Hope

The other day, while my eldest daughter was lying on the couch home sick, after three days she said to me, “Daddy, I hate being sick. I wish there was a magic pill that you could take and then no more sickness, everything better.” I said, “Yes, darling, I completely understand.”

Just like my daughter, so often we must encounter in our lives experiences that we are powerless to change. Perhaps we have a chronic illness that no matter what medicines we take, what therapies, nothing helps. Our perhaps there is a particular weakness in our character that we want to change, temptations that we try and try to resist, but to no avail. Or perhaps we are trying to make fundamental change for the good in the world, but find ourselves powerless to the system- that the world is fundamentally flawed. Powerlessness is essential to our humanity, a universal experience.

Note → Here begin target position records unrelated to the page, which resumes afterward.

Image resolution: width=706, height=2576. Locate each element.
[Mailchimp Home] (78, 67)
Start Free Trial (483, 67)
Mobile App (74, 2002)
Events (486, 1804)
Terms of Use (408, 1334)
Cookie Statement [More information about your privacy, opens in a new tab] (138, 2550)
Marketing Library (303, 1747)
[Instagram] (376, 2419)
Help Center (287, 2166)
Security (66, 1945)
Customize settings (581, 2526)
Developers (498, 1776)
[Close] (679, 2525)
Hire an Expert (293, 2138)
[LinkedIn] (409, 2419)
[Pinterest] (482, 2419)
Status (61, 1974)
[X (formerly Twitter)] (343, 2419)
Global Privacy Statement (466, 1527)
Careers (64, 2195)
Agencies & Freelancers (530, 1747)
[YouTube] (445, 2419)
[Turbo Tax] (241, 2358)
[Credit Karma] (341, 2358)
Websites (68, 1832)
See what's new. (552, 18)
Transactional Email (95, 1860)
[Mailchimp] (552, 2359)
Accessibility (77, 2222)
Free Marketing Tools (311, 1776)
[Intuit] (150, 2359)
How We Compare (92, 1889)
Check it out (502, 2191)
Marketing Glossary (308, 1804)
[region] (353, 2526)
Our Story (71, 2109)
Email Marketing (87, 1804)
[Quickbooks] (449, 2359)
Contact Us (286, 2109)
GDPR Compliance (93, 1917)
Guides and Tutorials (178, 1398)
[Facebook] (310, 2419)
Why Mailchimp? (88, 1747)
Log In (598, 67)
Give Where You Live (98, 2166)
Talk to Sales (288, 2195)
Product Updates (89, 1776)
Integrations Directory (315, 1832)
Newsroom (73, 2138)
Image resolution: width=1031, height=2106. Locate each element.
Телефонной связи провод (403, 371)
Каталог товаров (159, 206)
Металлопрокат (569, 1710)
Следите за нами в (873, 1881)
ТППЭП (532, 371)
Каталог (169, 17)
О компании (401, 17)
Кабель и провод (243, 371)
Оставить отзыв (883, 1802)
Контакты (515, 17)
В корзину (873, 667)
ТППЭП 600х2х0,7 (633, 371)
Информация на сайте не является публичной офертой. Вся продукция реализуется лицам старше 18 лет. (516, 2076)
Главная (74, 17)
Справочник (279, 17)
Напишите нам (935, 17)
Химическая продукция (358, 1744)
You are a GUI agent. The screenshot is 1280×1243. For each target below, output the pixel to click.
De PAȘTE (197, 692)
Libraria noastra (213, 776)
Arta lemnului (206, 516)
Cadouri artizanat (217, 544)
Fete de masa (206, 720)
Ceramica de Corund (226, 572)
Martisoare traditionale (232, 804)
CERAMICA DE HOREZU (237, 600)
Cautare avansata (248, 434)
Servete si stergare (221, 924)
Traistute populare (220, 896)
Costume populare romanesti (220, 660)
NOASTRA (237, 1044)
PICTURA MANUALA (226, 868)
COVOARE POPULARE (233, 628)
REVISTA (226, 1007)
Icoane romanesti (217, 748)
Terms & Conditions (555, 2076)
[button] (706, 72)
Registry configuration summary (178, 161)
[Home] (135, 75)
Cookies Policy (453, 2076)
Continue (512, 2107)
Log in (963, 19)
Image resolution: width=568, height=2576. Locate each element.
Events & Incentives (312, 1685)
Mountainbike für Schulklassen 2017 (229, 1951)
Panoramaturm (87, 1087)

And yet, in our gospel today (Rev. 21), we see this mighty picture that a new heaven and a new earth will come, the old world will fall away. And in this new jerusalem, this new world, God will be and dwell in our midst and He will wipe away every tear from our eyes. And there will be no more death, no more pain, no illness, no sorrow, no heavy burdens- for the old world will have passed away.

And this new world that is coming, it actually exists now, in our hearts. It lives in our hearts like a seed. And this seed is called hope, hope that healing will come, resurrection will come. That we feel hope means we are bearing the seed of the new world.

Dear friends, in this old world, it is rightful that we must experience powerlessness and the humility it brings; for we will always have to face in our lives things that we simply have to bear, that our will cannot change. And at the same time let us cherish the deep HOPE, hope that when the time is right, when the heart is ripe, the lord will wipe the pain away. Grace will happen.

Oh Christ, may your hope take root in our souls, for it is the seed of the new world in our hearts.